(Document and screenshot pointing entries)
* BEGIN *

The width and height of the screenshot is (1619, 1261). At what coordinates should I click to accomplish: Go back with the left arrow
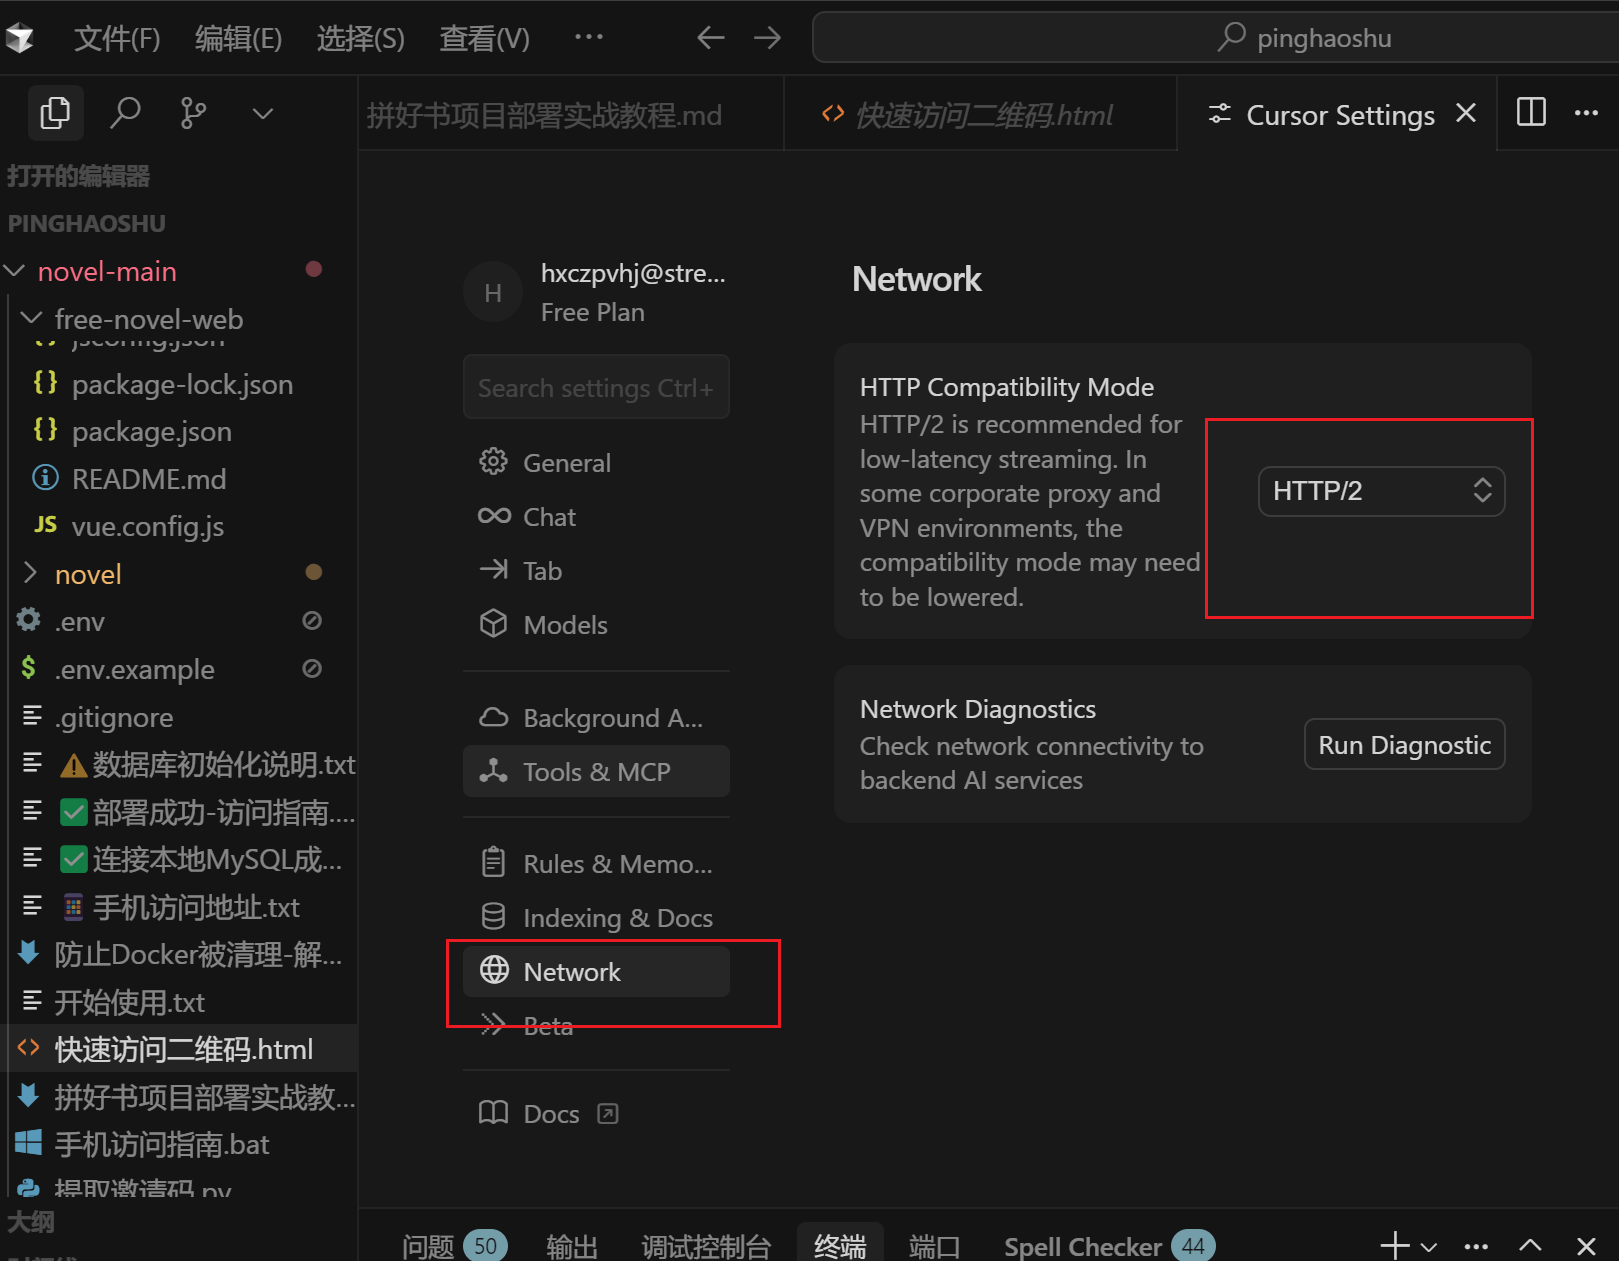pos(710,38)
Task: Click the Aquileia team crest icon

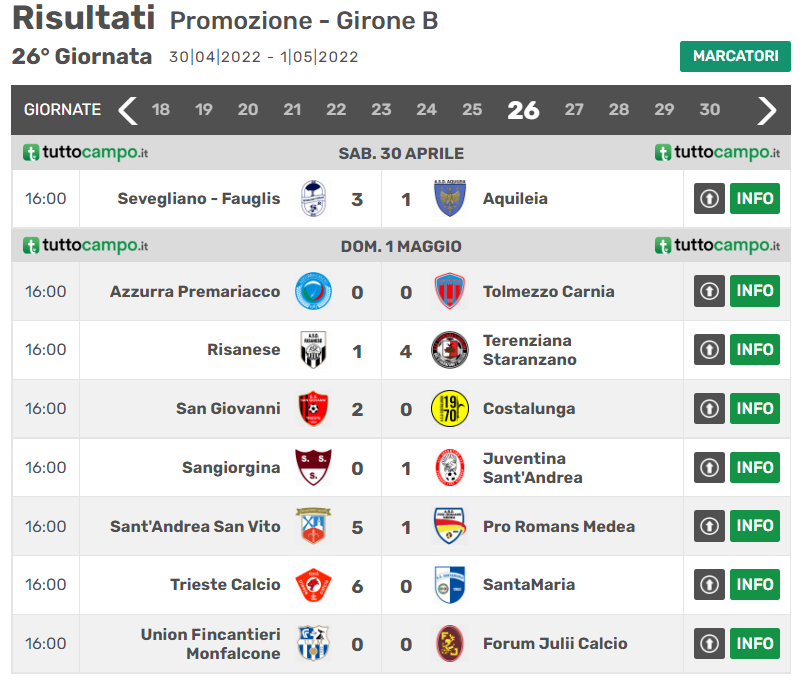Action: tap(449, 199)
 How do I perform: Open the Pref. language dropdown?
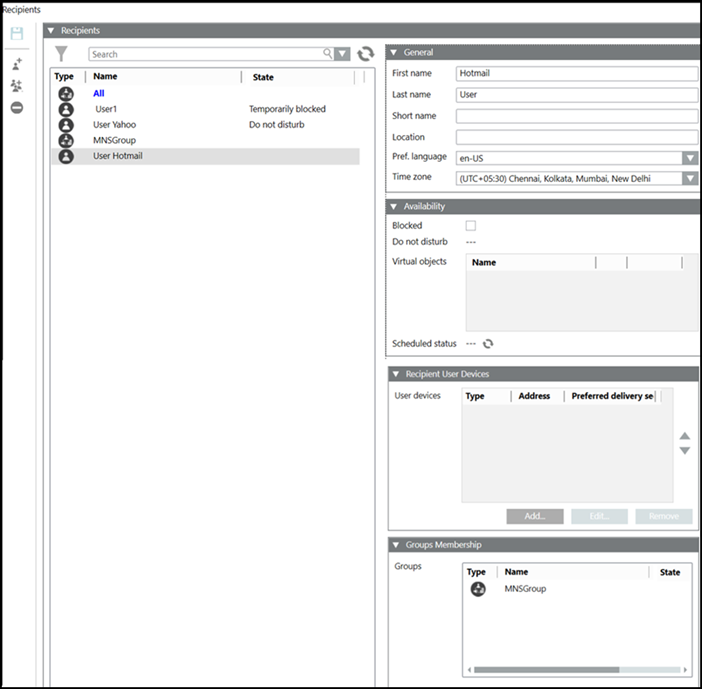690,158
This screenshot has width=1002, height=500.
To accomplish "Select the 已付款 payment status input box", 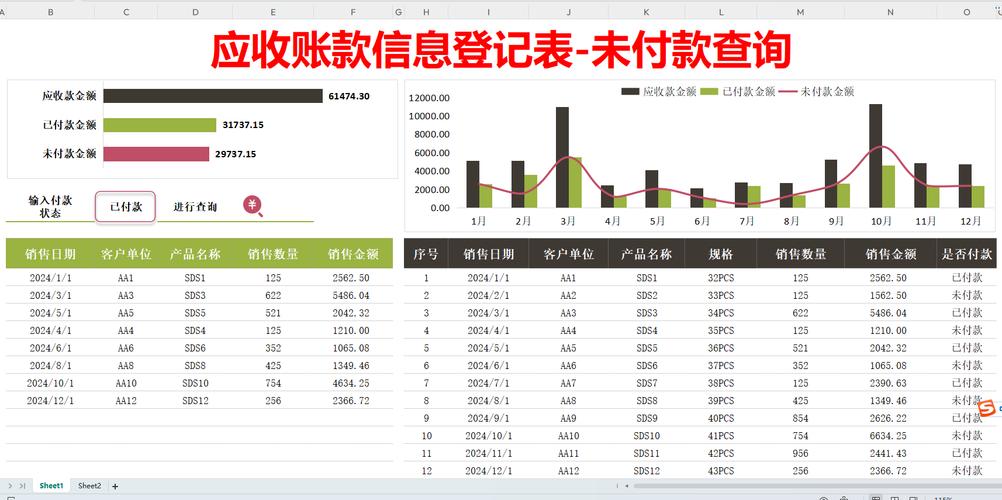I will (x=125, y=207).
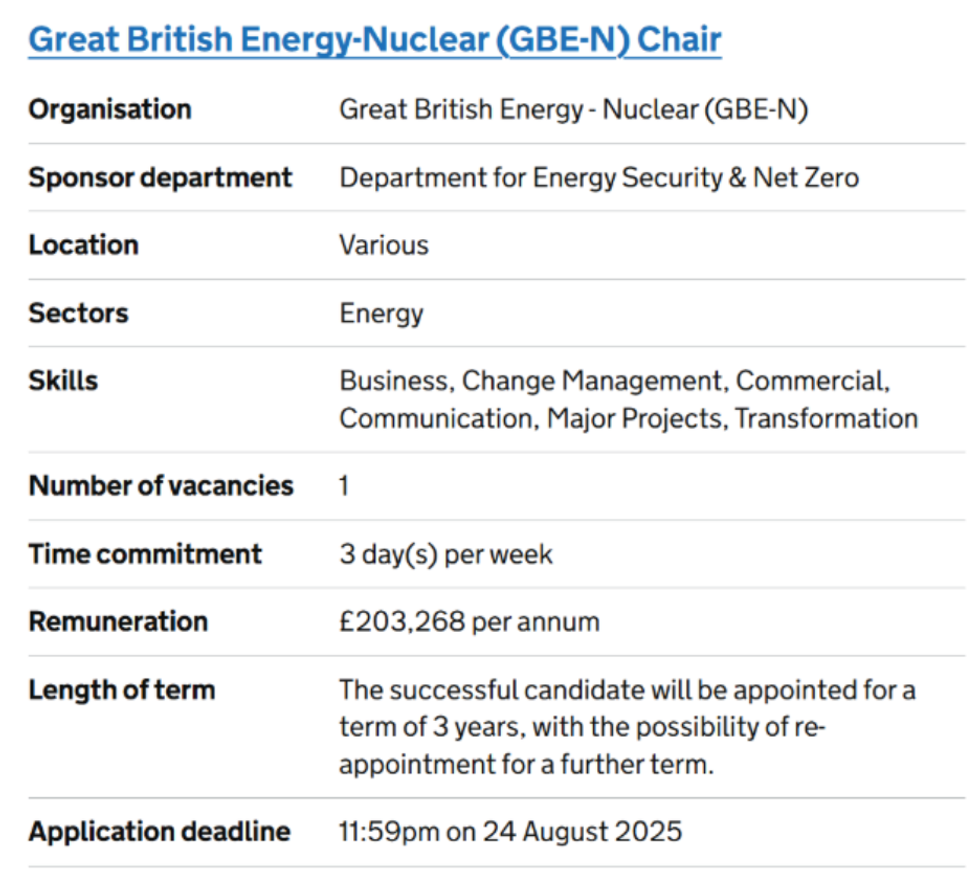Select the 3 day(s) per week text
This screenshot has height=873, width=980.
pyautogui.click(x=446, y=554)
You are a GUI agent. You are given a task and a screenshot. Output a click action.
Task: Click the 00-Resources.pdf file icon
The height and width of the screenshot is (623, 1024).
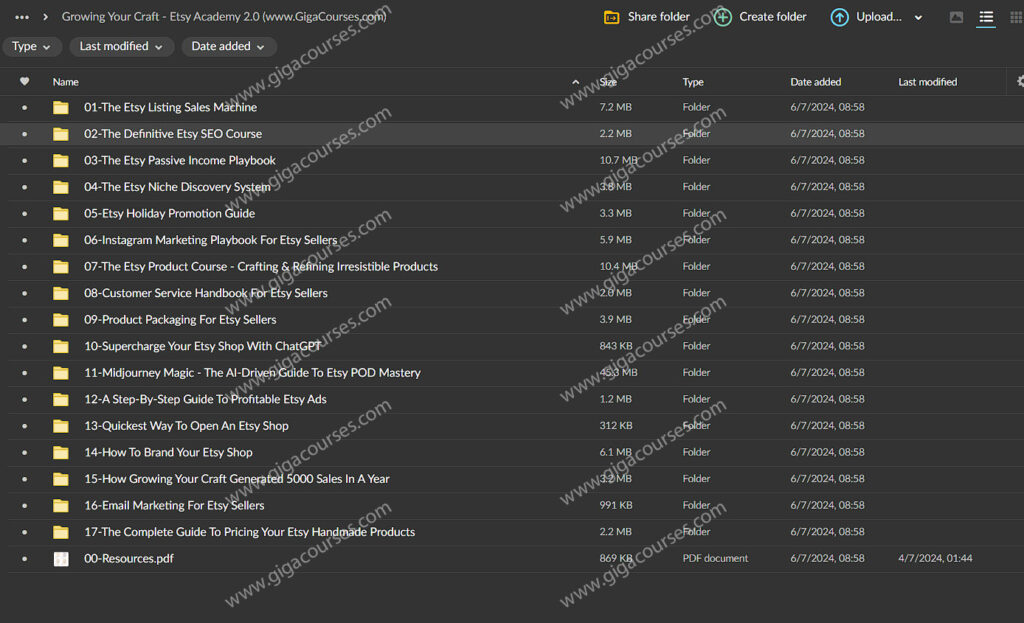[x=61, y=559]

* END *

Count how many lines of the data above contain the string "height" with matching case, and reply with the number alone.

4